In the classical strategy sense, patents are much like castles in the middle ages that warlords used to claim land. A well placed castle forced opponents to either attack the castle, often at prohibitive cost, or to live with that castle through avoidance, tribute, or an alliance with its owners.
Likewise, a valuable patent will stake a claim in the intellectual property space, and will have value if at least one other entity of merit would like to own that space, meaning the opponent will have to attack the patent, avoid it, pay tribute, or establish an alliance.
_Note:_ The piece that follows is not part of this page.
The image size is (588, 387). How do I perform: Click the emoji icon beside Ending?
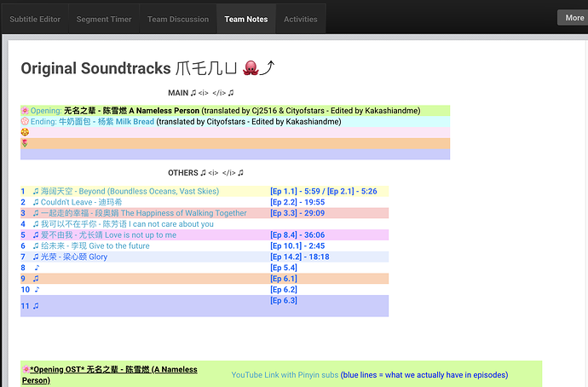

All four of these actions, if you commit to enforce your patent, present an opportunity to monetize the patent, here speaking broadly on the range of value that a patent can deliver, from the high profits of enforced exclusivity on commercially valuable inventions to open licenses.
Even when an organization declares its patents as purely defensive, it should consider an IP enforcement program. It is a natural extension of the granted right to enforce exclusivity that the owning entity have an IP enforcement program. An IP enforcement program offers three key benefits:
1. It causes potential opponents to respect the patent position, thereby making the position a defense of merit – a “no trespassing” sign to be respected and not ignored.
2. It creates a discipline of drafting high-quality patents, given that an IP enforcement program will ferret out those patents that do not have value either because no one else cares about the space or the patent is not enforceable – lacking an IP enforcement program, low quality patents can represent a significant percentage of the portfolio.
3. It can deliver revenue and profits that would otherwise be money in the pockets of other entities – and the profit margin tends to be high.
As with so much in IP, an IP enforcement program begins with solid IP research. IP research allows you to understand the opportunities and the challenges inherent in your position so that you can make good decisions and take good actions that do not leave value on the table.